* [BRIEF]
Your output should be the lines from the one containing "Task: Open the Quick" through the last line below, both ends included, exactly as written and free of pictures.

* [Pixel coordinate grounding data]
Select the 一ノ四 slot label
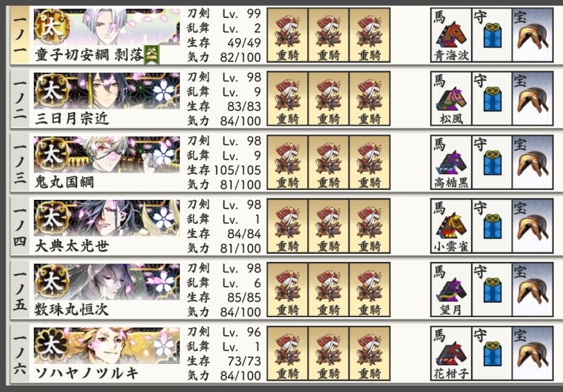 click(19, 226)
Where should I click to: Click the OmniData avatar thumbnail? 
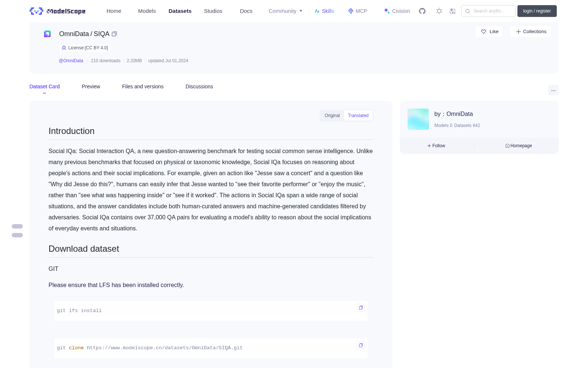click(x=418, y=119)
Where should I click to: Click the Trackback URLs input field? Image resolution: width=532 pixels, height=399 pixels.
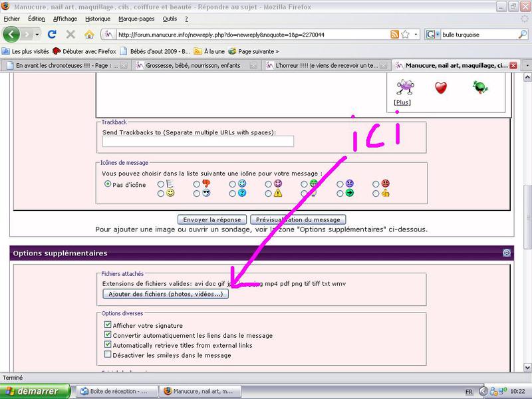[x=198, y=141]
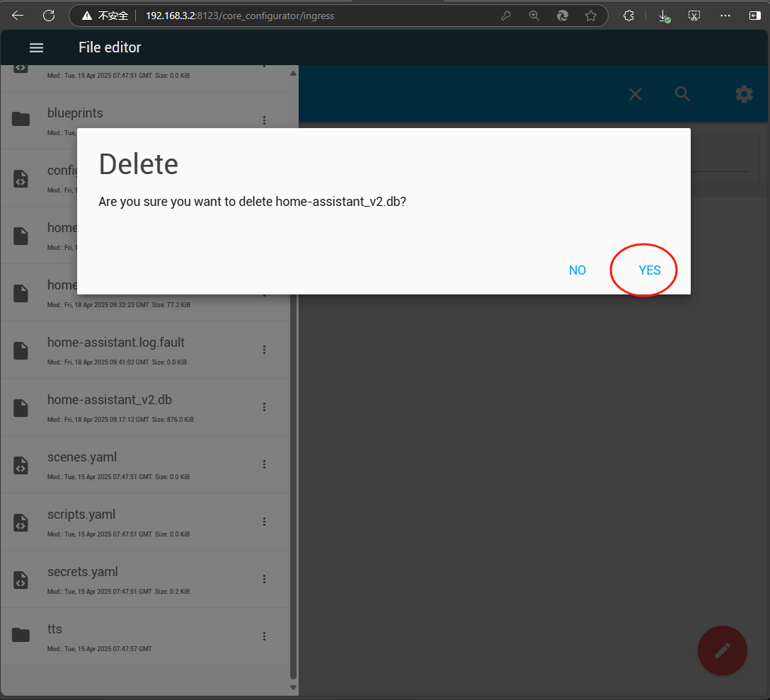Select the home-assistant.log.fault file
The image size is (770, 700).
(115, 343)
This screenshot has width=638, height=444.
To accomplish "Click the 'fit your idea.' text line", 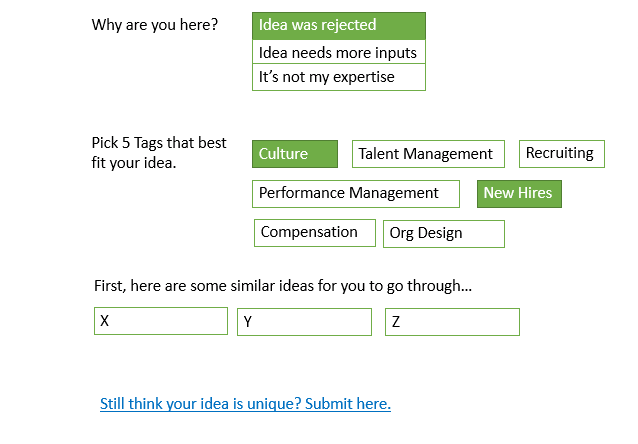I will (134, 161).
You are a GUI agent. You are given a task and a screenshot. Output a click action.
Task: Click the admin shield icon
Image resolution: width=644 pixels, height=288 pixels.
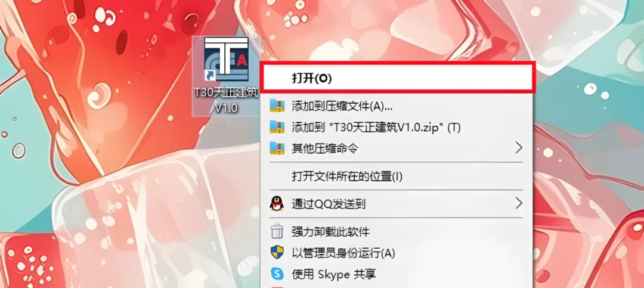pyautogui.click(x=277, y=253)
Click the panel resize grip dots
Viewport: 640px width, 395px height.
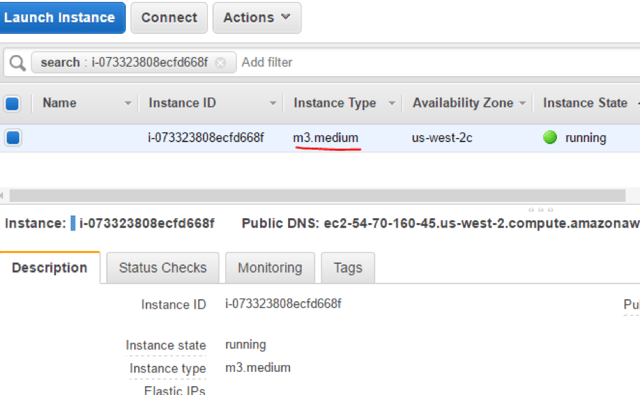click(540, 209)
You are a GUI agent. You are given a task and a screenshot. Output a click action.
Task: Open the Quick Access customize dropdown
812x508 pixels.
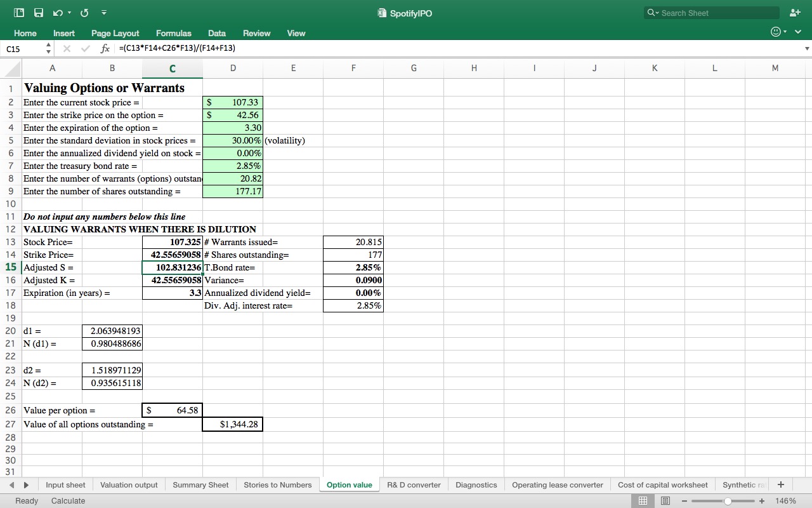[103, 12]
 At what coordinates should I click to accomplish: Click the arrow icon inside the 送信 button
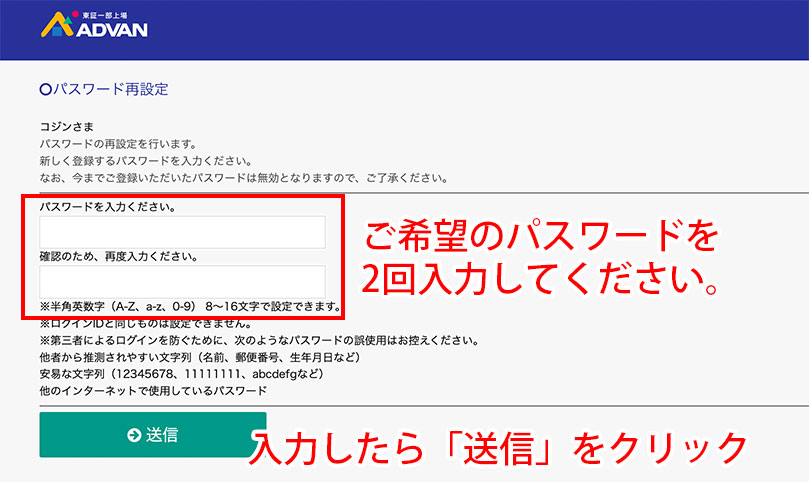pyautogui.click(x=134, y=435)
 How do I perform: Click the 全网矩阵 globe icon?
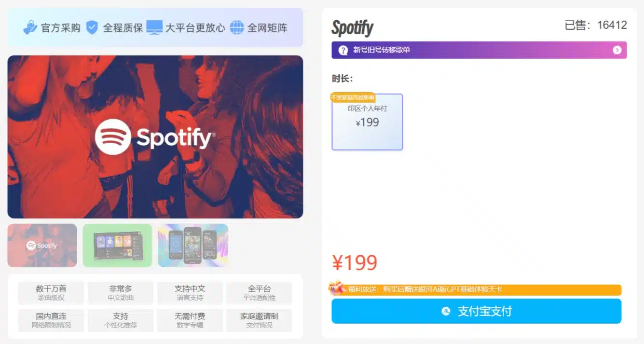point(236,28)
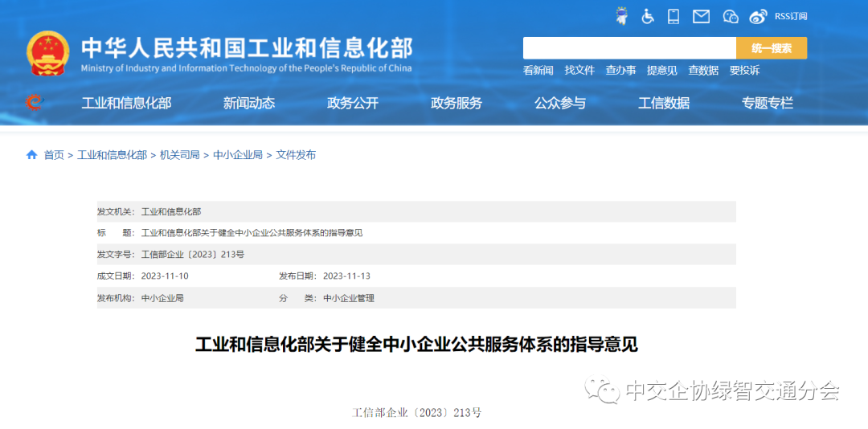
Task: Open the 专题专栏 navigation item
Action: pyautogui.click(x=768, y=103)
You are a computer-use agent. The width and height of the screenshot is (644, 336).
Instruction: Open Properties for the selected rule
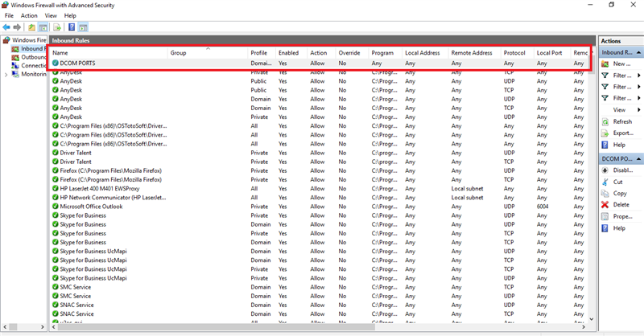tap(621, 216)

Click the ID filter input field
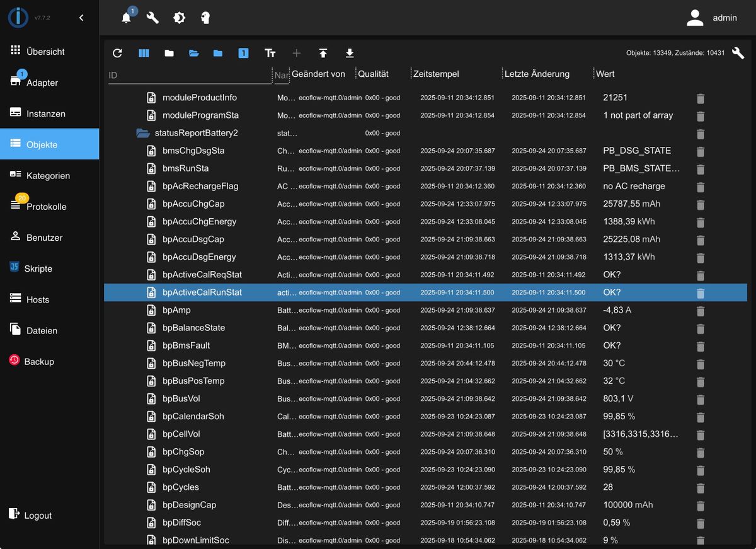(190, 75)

* [SOLUTION TO THE PROBLEM]
Task: Open the Quick Access customize dropdown
812x508 pixels.
[103, 12]
 At what coordinates should I click to accomplish: Click the arrow icon inside the 送信 button
pyautogui.click(x=134, y=435)
 How do I perform: Click the 全网矩阵 globe icon?
point(236,28)
Task: Open the 专题专栏 navigation item
Action: pyautogui.click(x=768, y=103)
You are a computer-use agent. The width and height of the screenshot is (644, 336).
Instruction: Open Properties for the selected rule
tap(621, 216)

Click the ID filter input field
(190, 75)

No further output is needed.